The overall LA to SF project budget is now estimated as being up to (if the past is anything to go by it will get there and beyond) $128 billion, up from a bit more than $100 billion last fall.
For comparison, in today’s dollars the transcontinental railroad cost about $3 billion.
The report itself makes questionable comparisons, like the Saint Lawrence Seaway has taken 250 years (older than the United States itself?) to finish and that freight rail has had 200 years to figure out its financing. To clarify for the HSRA– the extant seaway project took about six years to complete in the 1950s though, admittedly but still a good 60 years off, the first canal to bypass Niagara Falls was privately built in the 1830s.
As for potential private funding, the 117-page report mentions the concept in a single paragraph:
“It is not a matter of whether the Authority will pursue private partnerships, but when. The Authority believes that private sector partners will invest in the construction and operation of the system once risks, returns and system operations are better understood and more advanced than where they are today.”

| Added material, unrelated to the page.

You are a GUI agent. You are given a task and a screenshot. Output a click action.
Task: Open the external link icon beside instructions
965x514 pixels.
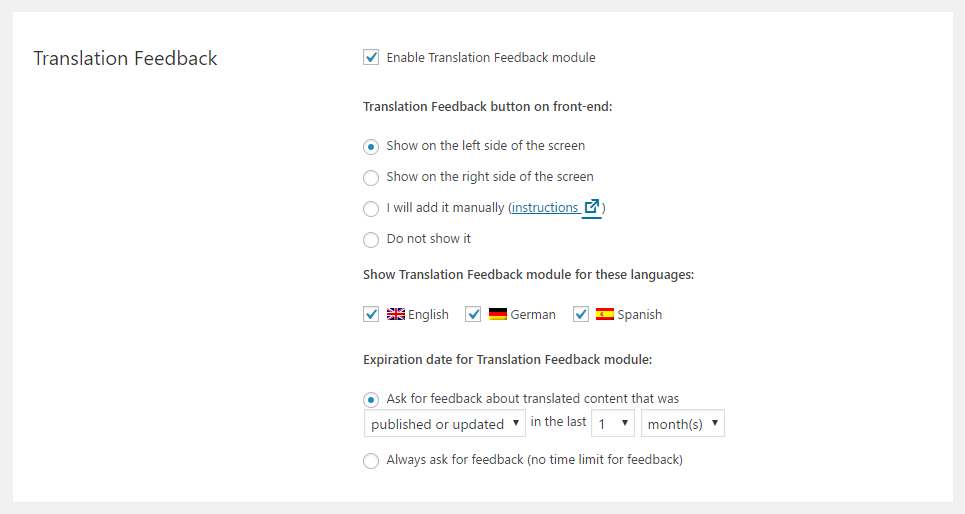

In other words, it’s never going to happen.
HSRA CEO Brian Kelly was also rather blunt in the need for more public money: “If policy makers choose to deliver high-speed rail beyond the Central Valley, funding commitments for high-speed rail will have to be permanent and substantial at both the federal and state level, as was the case starting in the 1950s for highways,” Kelly wrote in the introduction.
The report itself follows up with: “Additionally, connections to the Bay Area and Southern California remain unfunded. If policy makers choose to deliver high-speed rail beyond the Central Valley – in California and nationally – funding commitments for high-speed rail will have to be permanent and substantial.”
As to the use of the “If policy makers choose” phrase, it seems to be a not-so-veiled threat to shift blame directly to the legislature from the Authority itself for the disaster that is the project. The question then becomes if it is even legal to simply stop there and if it is legal to create a source of “permanent” state funding.
The original bond measure voters ruefully approved in 2008 – the one for a system from San Diego to Sacramento (including LA to San Francisco) for about $33 billion – was explicit in its ban on permanent supportive state funding (the billions in cap-and-trade money the HSRA has received for some reason doesn’t count…go figure) and in its primary purpose – LA to SF in about 160 minutes.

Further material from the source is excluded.